(Task requirements): Go over the records and copy every line with the string "computer".

─── Data section ───

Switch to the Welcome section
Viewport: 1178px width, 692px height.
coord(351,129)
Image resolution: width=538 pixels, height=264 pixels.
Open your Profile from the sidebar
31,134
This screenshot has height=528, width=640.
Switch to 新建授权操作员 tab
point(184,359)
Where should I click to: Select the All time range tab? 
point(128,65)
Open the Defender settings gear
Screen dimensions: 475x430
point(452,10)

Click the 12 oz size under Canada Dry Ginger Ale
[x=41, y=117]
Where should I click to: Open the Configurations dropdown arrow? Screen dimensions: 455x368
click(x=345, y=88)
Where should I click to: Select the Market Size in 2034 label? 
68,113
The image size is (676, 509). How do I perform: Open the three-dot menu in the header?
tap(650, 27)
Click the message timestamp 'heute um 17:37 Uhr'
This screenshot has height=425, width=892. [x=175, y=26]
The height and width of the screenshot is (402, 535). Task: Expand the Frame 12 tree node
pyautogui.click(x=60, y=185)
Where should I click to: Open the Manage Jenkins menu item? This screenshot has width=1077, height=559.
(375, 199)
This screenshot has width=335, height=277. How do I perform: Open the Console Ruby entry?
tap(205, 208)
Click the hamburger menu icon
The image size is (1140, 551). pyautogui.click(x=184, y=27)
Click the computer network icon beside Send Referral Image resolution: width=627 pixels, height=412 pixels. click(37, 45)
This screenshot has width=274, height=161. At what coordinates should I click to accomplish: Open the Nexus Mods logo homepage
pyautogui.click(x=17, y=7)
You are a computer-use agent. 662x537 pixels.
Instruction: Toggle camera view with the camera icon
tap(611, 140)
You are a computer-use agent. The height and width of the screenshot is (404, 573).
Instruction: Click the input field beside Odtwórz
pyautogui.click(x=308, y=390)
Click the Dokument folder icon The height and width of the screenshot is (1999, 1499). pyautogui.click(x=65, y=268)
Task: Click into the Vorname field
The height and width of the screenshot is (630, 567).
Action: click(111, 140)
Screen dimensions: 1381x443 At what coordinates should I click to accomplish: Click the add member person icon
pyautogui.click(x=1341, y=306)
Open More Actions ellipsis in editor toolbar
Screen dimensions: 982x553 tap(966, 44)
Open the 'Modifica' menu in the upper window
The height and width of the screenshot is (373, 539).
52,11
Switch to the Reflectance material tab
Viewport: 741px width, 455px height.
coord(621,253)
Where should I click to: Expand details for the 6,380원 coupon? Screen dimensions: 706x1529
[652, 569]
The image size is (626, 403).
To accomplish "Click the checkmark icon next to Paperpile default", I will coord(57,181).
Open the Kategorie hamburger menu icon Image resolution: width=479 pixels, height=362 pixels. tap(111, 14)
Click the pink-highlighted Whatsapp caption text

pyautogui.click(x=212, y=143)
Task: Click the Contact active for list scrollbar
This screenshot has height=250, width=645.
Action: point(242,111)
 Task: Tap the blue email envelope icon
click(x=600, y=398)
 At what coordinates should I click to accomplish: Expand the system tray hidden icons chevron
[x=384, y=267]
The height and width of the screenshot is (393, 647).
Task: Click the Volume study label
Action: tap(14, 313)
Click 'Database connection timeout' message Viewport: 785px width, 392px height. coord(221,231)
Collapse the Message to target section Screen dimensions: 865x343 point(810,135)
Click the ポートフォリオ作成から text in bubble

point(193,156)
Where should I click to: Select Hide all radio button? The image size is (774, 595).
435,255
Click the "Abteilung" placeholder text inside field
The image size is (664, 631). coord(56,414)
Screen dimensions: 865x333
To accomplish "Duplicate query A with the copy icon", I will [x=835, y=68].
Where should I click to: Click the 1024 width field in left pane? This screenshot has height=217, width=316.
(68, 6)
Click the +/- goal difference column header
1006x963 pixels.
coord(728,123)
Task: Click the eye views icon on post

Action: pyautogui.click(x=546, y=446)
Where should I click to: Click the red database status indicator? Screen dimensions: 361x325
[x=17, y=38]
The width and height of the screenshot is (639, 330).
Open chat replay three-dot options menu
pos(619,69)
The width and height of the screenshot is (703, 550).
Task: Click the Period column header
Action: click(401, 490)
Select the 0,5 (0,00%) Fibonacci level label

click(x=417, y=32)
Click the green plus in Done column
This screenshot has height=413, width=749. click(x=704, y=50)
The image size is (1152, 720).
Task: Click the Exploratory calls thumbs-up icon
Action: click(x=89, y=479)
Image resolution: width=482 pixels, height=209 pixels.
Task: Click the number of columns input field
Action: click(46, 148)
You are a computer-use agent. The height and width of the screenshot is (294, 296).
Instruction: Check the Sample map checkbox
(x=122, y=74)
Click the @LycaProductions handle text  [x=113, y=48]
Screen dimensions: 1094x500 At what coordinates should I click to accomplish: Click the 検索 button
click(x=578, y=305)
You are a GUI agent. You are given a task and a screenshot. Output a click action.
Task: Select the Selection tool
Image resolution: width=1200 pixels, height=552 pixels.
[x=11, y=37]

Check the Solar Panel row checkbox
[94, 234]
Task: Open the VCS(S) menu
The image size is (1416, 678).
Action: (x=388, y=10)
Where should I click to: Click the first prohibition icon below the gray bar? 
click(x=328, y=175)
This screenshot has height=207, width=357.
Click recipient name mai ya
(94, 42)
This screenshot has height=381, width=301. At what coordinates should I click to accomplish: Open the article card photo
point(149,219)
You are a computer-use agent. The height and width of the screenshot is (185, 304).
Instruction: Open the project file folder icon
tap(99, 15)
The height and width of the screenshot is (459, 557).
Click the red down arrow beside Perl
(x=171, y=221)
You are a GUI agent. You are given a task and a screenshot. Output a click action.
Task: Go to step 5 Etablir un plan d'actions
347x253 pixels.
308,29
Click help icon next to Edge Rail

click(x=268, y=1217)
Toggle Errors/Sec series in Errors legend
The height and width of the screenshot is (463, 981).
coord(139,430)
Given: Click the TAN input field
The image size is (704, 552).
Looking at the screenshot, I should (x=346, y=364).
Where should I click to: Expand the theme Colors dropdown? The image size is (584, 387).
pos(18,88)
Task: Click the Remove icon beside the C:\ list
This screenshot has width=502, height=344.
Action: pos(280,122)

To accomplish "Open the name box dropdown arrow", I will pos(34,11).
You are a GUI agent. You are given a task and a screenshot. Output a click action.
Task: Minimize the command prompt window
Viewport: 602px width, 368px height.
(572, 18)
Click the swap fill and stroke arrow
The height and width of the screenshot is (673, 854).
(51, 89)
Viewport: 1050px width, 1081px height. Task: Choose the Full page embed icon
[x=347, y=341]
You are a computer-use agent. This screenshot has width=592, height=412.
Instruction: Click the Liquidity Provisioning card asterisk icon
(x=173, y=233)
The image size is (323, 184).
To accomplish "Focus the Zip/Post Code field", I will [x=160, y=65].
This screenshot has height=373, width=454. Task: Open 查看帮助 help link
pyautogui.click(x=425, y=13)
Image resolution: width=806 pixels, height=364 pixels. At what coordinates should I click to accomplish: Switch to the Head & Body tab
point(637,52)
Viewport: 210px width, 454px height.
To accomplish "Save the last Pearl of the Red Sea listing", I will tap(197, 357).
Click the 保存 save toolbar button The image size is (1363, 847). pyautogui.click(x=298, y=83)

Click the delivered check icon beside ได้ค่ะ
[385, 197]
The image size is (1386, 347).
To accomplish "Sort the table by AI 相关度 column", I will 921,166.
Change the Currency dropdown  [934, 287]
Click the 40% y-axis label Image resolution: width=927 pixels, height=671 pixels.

───

(Task solution):
Click the computer network icon beside Send Referral Image resolution: width=627 pixels, height=412 pixels. click(37, 45)
You are a computer-use agent. 662x537 pixels.
You are a computer-use agent. The height and width of the screenshot is (404, 573).
You are a computer-use agent. The height and width of the screenshot is (294, 296).
You are a computer-use agent. The height and width of the screenshot is (185, 304).
You are a computer-use agent. This screenshot has width=592, height=412.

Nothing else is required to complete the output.